Review of Camille

Camille (1936)
6/10
Death among the flowers.
6 April 2010
Warning: Spoilers
What can you say about a thirty-one year-old woman who died? That she was carefree, gay, romantique? That she danced divinely? And why not -- she was played by the divine Greta Garbo? That she was invented (or refashioned) by the son of the guy who wrote "The Three Musketeers"?

That she captured the attention of the meta-handsome Robert Taylor? That Robert Taylor's real name was Spangler Arlington Brugh? That she suffered from one of those diseases that are periodically romanticized? That in the 1960s it might have been schizophrenia but in 1847 Europe it was tuberculosis? That tuberculosis, like pregnancy, was supposed to transfigure a woman's beauty? That it was believed to make her thin, pale, waif-like, alluringly enervated?
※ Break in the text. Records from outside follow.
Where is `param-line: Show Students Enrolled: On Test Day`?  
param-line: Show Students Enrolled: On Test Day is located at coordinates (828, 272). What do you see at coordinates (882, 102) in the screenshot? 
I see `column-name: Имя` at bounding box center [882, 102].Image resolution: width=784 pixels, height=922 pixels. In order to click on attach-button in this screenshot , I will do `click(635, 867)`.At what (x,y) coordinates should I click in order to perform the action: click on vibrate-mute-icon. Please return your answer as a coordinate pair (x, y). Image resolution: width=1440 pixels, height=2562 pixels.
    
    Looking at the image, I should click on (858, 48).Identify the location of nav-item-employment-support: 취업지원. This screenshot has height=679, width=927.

That Dumas fils book was so successful he dramatized it and Verdi turned it into an opera? That in Charles Jackson's 1944 novel "The Lost Weekend," the protagonist watches this movie and is moved to tears by it? That the author of that novel was bisexual? That the director of this movie was gay? That Truman Capote sneaked into Garbo's New York apartment and reported to The New Yorker that one of her abstract paintings was hanging upside down in the vestibule? That Truman Capote was gay? That Garbo's most devoted fans probably contain a disproportionate number of gay guys? That that last generalization strikes even me, its own author, as a little Olympian?

That Greta Garbo always struck me as a little beefy? That here she does a good job of acting casually reckless? That these tragic love stories in which someone -- usually the woman -- dies a death that we don't see as disfiguring are getting a little tiresome? That I'm still struggling to recover from Erich Segal's "Love Story" of 1970? That the first sentence of "Love Story" is, "What can you say about a 25-year-old girl who died?"

That Robert Taylor had about ten years during which he tried to act from a position other than "default," which was snarling, masculine, a little coarse? That in "Westward the Women" he even gets to use a bull whip on a dozen ladies who are pulling his Conestoga for him?

The answer to these questions is obvious and clear. I don't know.